Take the POSIX specs linked in a sibling comment.
Or take the classic Javadocs. I am currently looking at the docs for java.util.ArrayList. Here's a link to it from my browser's URL bar: https://docs.oracle.com/javase/8/docs/api/
But you didn't go to the docs for java.util.ArrayList, you went to the starting page. Ok, fine, I'll link you directly to the ArrayList docs, for which I had to "view frame source" and grab the URL: https://docs.oracle.com/javase/8/docs/api/java/util/ArrayLis...
Ok, but now you don't see any of the other frames, do you? And I had one of those frames pointing at the java.util class. So none of these links show you what I saw.
And if I look in my history, there is no entry that corresponds to what I actually saw. There are separate entries for each frame, but none of them load the frameset page with the correct state.
These are strongly hyperlinked reference documents. Classic use of HTML. No JavaScript or even CSS needed.
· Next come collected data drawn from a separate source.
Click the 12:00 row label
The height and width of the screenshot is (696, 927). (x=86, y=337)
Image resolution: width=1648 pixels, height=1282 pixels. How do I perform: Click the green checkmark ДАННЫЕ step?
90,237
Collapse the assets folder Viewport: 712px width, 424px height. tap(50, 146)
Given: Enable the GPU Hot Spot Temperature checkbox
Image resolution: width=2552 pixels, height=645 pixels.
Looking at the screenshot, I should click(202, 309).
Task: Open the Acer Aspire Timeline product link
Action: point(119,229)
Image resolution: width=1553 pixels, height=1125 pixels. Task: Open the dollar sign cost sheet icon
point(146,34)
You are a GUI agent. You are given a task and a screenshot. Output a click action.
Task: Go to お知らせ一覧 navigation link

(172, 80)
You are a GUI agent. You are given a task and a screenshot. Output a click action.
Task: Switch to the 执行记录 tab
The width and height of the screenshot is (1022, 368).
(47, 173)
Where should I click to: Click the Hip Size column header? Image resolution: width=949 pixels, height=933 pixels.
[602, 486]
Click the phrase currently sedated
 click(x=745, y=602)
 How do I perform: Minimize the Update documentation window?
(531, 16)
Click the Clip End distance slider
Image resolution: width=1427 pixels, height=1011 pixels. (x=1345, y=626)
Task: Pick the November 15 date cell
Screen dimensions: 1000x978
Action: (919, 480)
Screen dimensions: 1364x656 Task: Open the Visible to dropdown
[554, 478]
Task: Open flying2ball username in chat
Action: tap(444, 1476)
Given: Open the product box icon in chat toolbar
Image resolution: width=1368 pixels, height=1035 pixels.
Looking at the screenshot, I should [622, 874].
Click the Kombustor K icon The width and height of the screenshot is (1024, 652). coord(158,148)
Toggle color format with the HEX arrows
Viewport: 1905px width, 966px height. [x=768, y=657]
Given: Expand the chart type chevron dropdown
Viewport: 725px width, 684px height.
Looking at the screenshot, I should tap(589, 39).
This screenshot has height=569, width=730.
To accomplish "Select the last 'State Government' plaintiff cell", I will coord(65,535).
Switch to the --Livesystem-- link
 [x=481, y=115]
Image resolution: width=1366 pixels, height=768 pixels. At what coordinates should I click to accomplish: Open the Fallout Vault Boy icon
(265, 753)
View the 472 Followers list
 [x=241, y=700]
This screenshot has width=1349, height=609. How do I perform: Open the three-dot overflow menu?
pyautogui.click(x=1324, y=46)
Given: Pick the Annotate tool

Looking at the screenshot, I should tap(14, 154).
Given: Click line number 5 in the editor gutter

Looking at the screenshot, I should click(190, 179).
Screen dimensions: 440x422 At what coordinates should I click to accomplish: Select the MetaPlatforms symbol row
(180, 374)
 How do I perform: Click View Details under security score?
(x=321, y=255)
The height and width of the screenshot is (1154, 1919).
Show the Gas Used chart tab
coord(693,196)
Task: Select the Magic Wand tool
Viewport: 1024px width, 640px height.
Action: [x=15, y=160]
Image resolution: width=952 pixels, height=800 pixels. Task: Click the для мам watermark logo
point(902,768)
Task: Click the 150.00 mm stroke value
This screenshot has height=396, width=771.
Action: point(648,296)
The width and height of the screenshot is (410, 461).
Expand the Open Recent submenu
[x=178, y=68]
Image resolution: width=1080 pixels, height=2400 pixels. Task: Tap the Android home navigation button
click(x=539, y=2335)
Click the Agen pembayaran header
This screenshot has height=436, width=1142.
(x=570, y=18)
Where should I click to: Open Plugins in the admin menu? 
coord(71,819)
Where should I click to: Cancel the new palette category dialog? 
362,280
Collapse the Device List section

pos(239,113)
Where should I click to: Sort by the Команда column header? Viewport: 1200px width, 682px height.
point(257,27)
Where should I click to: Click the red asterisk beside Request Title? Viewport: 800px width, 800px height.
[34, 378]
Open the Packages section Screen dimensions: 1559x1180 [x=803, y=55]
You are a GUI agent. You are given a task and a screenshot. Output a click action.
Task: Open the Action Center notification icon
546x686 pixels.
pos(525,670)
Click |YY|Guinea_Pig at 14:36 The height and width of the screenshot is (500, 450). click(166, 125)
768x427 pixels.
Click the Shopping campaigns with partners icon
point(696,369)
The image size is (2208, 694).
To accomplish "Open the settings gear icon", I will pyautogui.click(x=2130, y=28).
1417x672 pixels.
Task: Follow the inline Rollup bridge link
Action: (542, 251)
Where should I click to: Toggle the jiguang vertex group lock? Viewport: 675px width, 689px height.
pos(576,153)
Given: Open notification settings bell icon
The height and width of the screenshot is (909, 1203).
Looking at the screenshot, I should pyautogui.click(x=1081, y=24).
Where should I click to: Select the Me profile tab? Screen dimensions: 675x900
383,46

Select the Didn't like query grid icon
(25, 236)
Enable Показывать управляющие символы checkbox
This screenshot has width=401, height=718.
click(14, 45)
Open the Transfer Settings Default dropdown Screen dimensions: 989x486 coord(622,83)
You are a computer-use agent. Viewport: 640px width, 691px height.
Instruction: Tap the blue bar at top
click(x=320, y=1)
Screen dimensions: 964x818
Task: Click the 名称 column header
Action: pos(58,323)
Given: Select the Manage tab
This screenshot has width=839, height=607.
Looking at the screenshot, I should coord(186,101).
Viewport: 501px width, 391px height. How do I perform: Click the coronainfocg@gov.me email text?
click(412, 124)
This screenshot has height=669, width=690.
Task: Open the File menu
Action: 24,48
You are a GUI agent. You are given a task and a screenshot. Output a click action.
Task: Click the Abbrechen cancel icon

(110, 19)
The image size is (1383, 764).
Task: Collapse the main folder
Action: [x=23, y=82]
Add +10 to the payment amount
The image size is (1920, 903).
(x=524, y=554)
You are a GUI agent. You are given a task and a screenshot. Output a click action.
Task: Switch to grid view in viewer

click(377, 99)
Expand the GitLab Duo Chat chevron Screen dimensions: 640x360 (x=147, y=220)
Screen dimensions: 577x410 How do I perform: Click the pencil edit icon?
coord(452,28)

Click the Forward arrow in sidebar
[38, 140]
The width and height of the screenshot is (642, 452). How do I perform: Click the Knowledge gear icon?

> Ok, fine, I'll link you directly to the ArrayList docs, for which I had to "view frame source" and grab the URL:
You could've just right click on the "frames" link, and copy the URL: https://docs.oracle.com/javase/8/docs/api/index.html?java/ut... . They use javascript to navigate based on the search params in the URL. It's not great, it should update the URL as you navigate, maybe you can send them a PR for that. (And to change state of the boxes on the left too.)
Also browser history handling is really messy and hard to get right, regardless of frames.
> And if I look in my history, there is no entry that corresponds to what I actually saw.
? If you write a javascript +1 button that updates a counter, there won't be a corresponding entry in your history for the actual states of your counter. I don't see how that is a fundamental problem with javascript(?).
I don't understand how pre-HTML5, non-AJAX reference docs qualify as an "SPA". This is just an ordinary web site.